Data shown
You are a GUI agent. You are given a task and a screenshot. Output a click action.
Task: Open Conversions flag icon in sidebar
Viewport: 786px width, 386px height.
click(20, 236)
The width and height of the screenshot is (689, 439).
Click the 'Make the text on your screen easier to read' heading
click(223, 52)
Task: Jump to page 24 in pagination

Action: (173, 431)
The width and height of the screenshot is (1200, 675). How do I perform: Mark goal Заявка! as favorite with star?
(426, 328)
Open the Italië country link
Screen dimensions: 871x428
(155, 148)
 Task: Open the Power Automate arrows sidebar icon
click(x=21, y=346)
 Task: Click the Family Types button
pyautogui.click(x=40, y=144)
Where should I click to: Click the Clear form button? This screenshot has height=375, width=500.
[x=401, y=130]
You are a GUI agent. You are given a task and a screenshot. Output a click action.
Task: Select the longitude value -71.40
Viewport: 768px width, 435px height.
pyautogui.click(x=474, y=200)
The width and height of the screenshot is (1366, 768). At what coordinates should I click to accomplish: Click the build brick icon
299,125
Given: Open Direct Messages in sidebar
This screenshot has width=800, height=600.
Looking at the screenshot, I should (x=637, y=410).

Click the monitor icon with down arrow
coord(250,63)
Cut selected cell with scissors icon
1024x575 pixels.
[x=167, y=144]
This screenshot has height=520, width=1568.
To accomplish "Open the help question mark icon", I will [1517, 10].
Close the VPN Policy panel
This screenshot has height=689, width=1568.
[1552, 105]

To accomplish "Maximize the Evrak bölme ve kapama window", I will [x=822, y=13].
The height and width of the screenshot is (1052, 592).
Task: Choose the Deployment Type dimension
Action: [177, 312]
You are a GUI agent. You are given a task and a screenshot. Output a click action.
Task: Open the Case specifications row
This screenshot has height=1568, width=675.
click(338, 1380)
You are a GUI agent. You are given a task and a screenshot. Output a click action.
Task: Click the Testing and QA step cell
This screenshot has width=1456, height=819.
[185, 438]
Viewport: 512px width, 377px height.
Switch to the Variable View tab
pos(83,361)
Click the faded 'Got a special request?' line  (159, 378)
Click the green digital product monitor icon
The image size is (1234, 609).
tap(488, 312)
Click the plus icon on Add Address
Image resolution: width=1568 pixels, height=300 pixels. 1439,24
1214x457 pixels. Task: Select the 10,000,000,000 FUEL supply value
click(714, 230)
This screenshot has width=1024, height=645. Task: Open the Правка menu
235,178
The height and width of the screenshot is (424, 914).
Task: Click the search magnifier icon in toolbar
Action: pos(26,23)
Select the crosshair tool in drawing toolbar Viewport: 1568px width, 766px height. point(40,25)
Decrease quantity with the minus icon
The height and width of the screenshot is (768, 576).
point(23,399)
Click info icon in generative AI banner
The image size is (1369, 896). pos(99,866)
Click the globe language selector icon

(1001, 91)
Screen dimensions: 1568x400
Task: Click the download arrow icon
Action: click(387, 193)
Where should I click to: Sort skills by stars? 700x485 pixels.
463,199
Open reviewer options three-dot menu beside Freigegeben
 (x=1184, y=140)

The problem
Reproduce all data above, unchanged.

Result of the task
You are a GUI agent. You are given a task and a screenshot. Output a click action.
Task: Open Conversions flag icon in sidebar
Viewport: 786px width, 386px height.
click(20, 236)
The width and height of the screenshot is (689, 439).
Click the 'Make the text on your screen easier to read' heading
click(223, 52)
Task: Jump to page 24 in pagination

Action: (173, 431)
The width and height of the screenshot is (1200, 675). How do I perform: Mark goal Заявка! as favorite with star?
(426, 328)
Open the Italië country link
Screen dimensions: 871x428
(155, 148)
 Task: Open the Power Automate arrows sidebar icon
click(x=21, y=346)
 Task: Click the Family Types button
pyautogui.click(x=40, y=144)
Where should I click to: Click the Clear form button? This screenshot has height=375, width=500.
[x=401, y=130]
You are a GUI agent. You are given a task and a screenshot. Output a click action.
Task: Select the longitude value -71.40
Viewport: 768px width, 435px height.
pyautogui.click(x=474, y=200)
The width and height of the screenshot is (1366, 768). At what coordinates should I click to accomplish: Click the build brick icon
299,125
Given: Open Direct Messages in sidebar
This screenshot has width=800, height=600.
Looking at the screenshot, I should (x=637, y=410).

Click the monitor icon with down arrow
coord(250,63)
Cut selected cell with scissors icon
1024x575 pixels.
[x=167, y=144]
This screenshot has height=520, width=1568.
To accomplish "Open the help question mark icon", I will [1517, 10].
Close the VPN Policy panel
This screenshot has height=689, width=1568.
[1552, 105]

To accomplish "Maximize the Evrak bölme ve kapama window", I will [x=822, y=13].
The height and width of the screenshot is (1052, 592).
Task: Choose the Deployment Type dimension
Action: [177, 312]
You are a GUI agent. You are given a task and a screenshot. Output a click action.
Task: Open the Case specifications row
This screenshot has height=1568, width=675.
click(338, 1380)
You are a GUI agent. You are given a task and a screenshot. Output a click action.
Task: Click the Testing and QA step cell
This screenshot has width=1456, height=819.
[185, 438]
Viewport: 512px width, 377px height.
Switch to the Variable View tab
pos(83,361)
Click the faded 'Got a special request?' line  (159, 378)
Click the green digital product monitor icon
The image size is (1234, 609).
tap(488, 312)
Click the plus icon on Add Address
Image resolution: width=1568 pixels, height=300 pixels. 1439,24
1214x457 pixels. Task: Select the 10,000,000,000 FUEL supply value
click(714, 230)
This screenshot has width=1024, height=645. Task: Open the Правка menu
235,178
The height and width of the screenshot is (424, 914).
Task: Click the search magnifier icon in toolbar
Action: pos(26,23)
Select the crosshair tool in drawing toolbar Viewport: 1568px width, 766px height. point(40,25)
Decrease quantity with the minus icon
The height and width of the screenshot is (768, 576).
point(23,399)
Click info icon in generative AI banner
The image size is (1369, 896). pos(99,866)
Click the globe language selector icon

(1001, 91)
Screen dimensions: 1568x400
Task: Click the download arrow icon
Action: click(387, 193)
Where should I click to: Sort skills by stars? 700x485 pixels.
463,199
Open reviewer options three-dot menu beside Freigegeben
 (x=1184, y=140)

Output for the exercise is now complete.